Este foi um desporto que apaixonou os espectadores dos Jogos Paralímpicos e levou milhares de pessoas à Arena Paris Nord, como relatou Jill Jaracz.
"Eu fui a jogos de volei sentado e é muito divertido assistir a jogos desta modalidade. Desde logo, os jogos são divertidos porque o público está super envolvido no jogo, assim como os animadores. Há os bloqueios, os ases e também as bolas perdidas. É tudo tão divertido de ir assistir ao vivo"
Mas esta não é uma modalidade, tal como as restantes paralímpicas, que se passa só de quatro em quatro anos ou que se pode verdadeiramente aprender em duas horas. Há milhares de pessoas dedicadas diariamente a este desporto e Clinton Kieta-Sisidi espera que os Jogos Paralímpicos tenham mostrado que estes são desportos que vale não só a pena seguir durante todo o ano, mas também sensibilizar toda a gente par a a sua complexidade e esforço das pessoas que as praticam.
"O que me marcou mais foi o ambiente, porque o público estava muito entusiasmado.
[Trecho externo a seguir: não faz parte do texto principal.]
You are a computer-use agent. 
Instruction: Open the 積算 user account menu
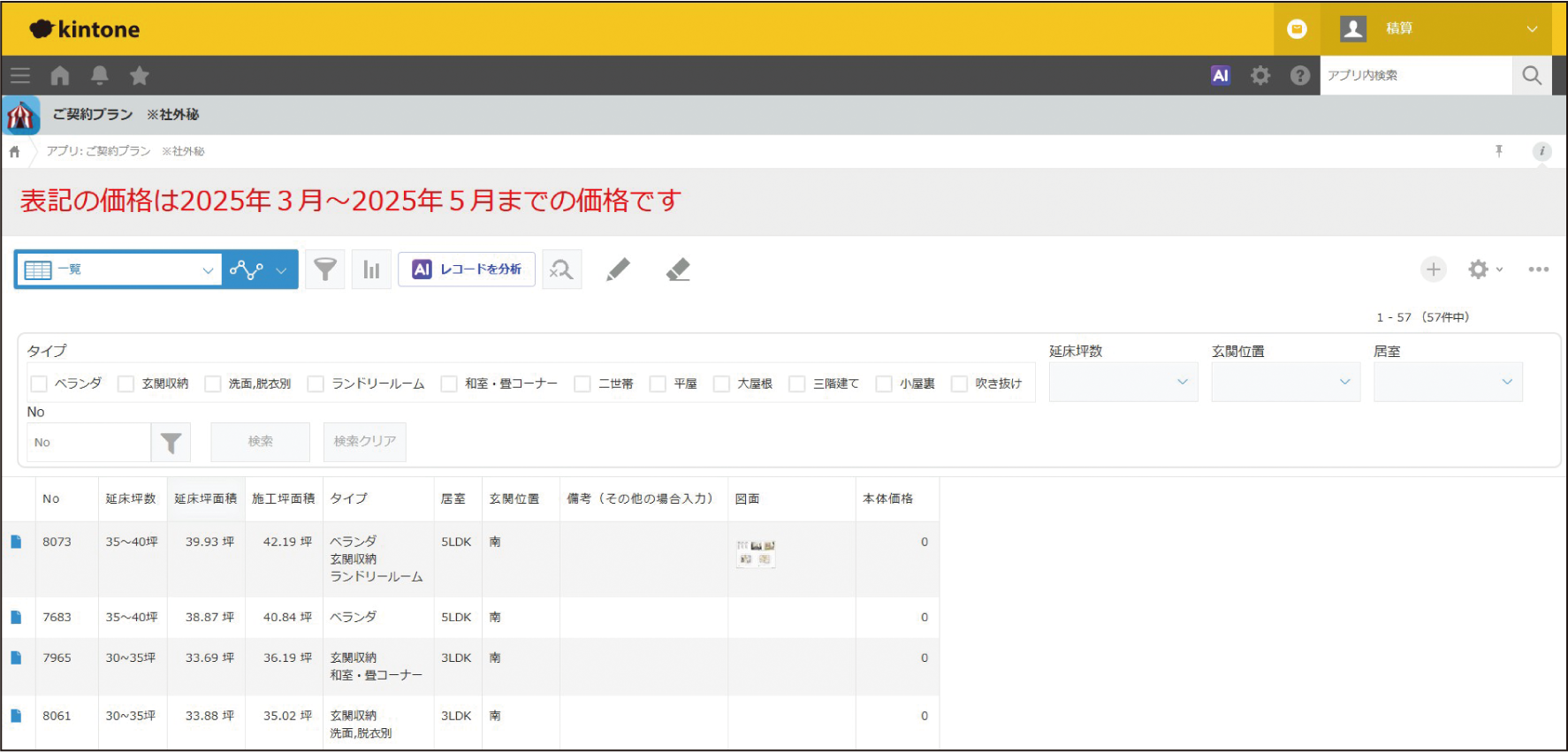click(x=1436, y=28)
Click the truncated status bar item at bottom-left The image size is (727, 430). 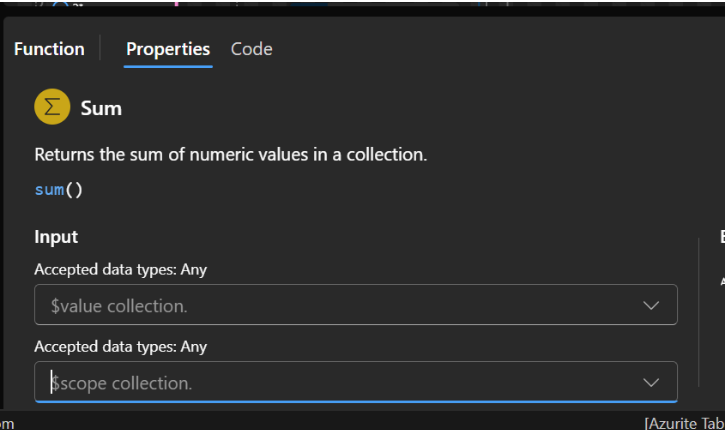(x=7, y=423)
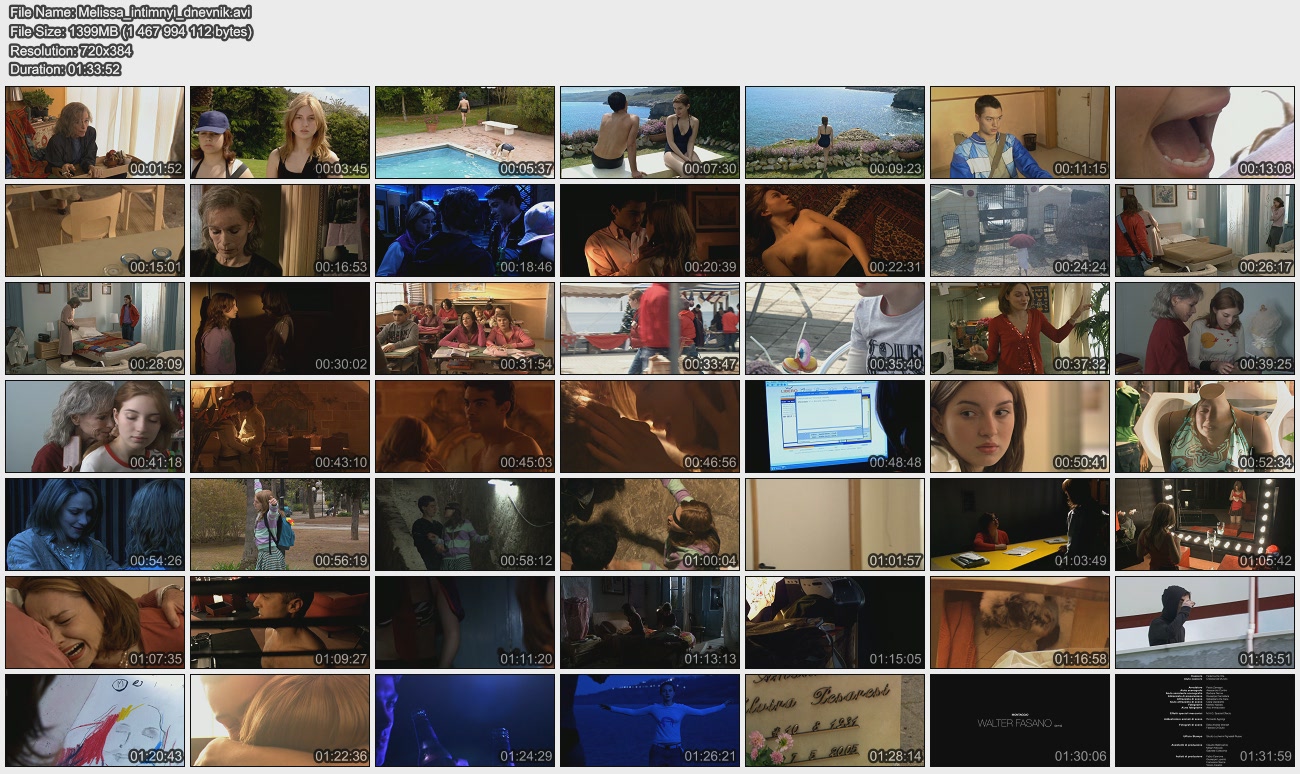Select the thumbnail at 00:15:01

point(95,230)
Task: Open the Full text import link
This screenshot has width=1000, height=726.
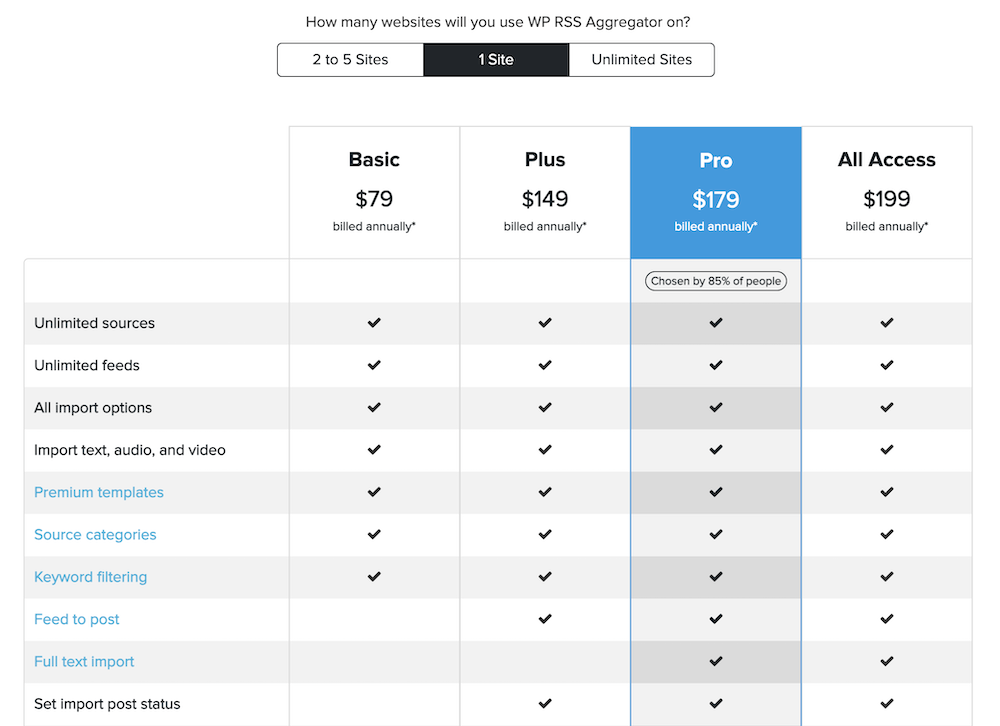Action: [x=84, y=662]
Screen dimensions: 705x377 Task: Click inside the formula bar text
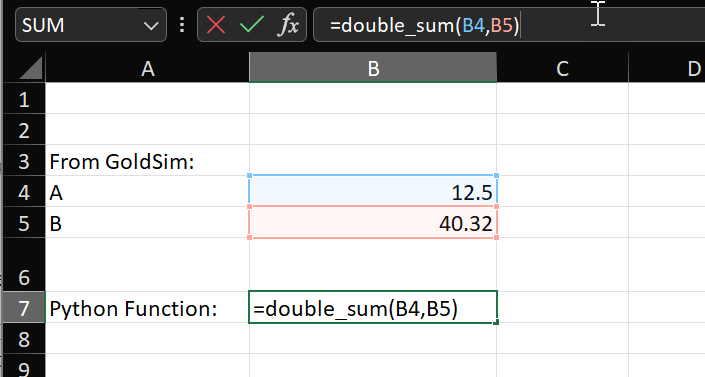point(425,25)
Já nos Jogos Olímpicos, onde houve um grande ambiente nas bancadas com grandes figuras como Teddy Riner, era um verdadeiro peso pesado a nível desportivo. A França tem atletas muito bons nas disciplinas paradesportivas. Seja no ciclismo de pista, no ciclismo de estrada ou na natação. Portanto, foram muitas, muitas medalhas e triunfos. Agora teremos de fazer um balanço daqui a seis meses ou um ano para ver se houve algum efeito nos Jogos Paralímpicos. Porque já houve um legado em termos de infraestruturas. Foram construídos muitos edifícios para os Jogos Paraolímpicos que vão tentar perdurar no tempo, porque do ponto de vista ecológico e social é importante e também temos de mudar a mentalidade sobre a deficiência e dizer que a deficiência pode ser um fardo num determinado momento, mas há sempre soluções e o desporto é uma solução para criar um futuro para as crianças e mesmo para os adultos que ficaram recentemente deficientes", expressou.
E nós? Para além das dores descobertas em músculos que nem conhecíamos, como se saíram os participantes desta formação de voleibol sentado? Jerôme Dumas deu o seu veredicto.
"Sinceramente, estava a falar sobre isso com outra jornalista e fiquei muito surpreendido com o que conseguiram fazer, porque o voleibol sentado é uma modalidade técnica, mas deram o vosso melhor e fizeram coisas fantásticas", concluiu.
Obrigada treinador! E obrigada por ter acompanhado este magazine Desporto. Até sexta-feira.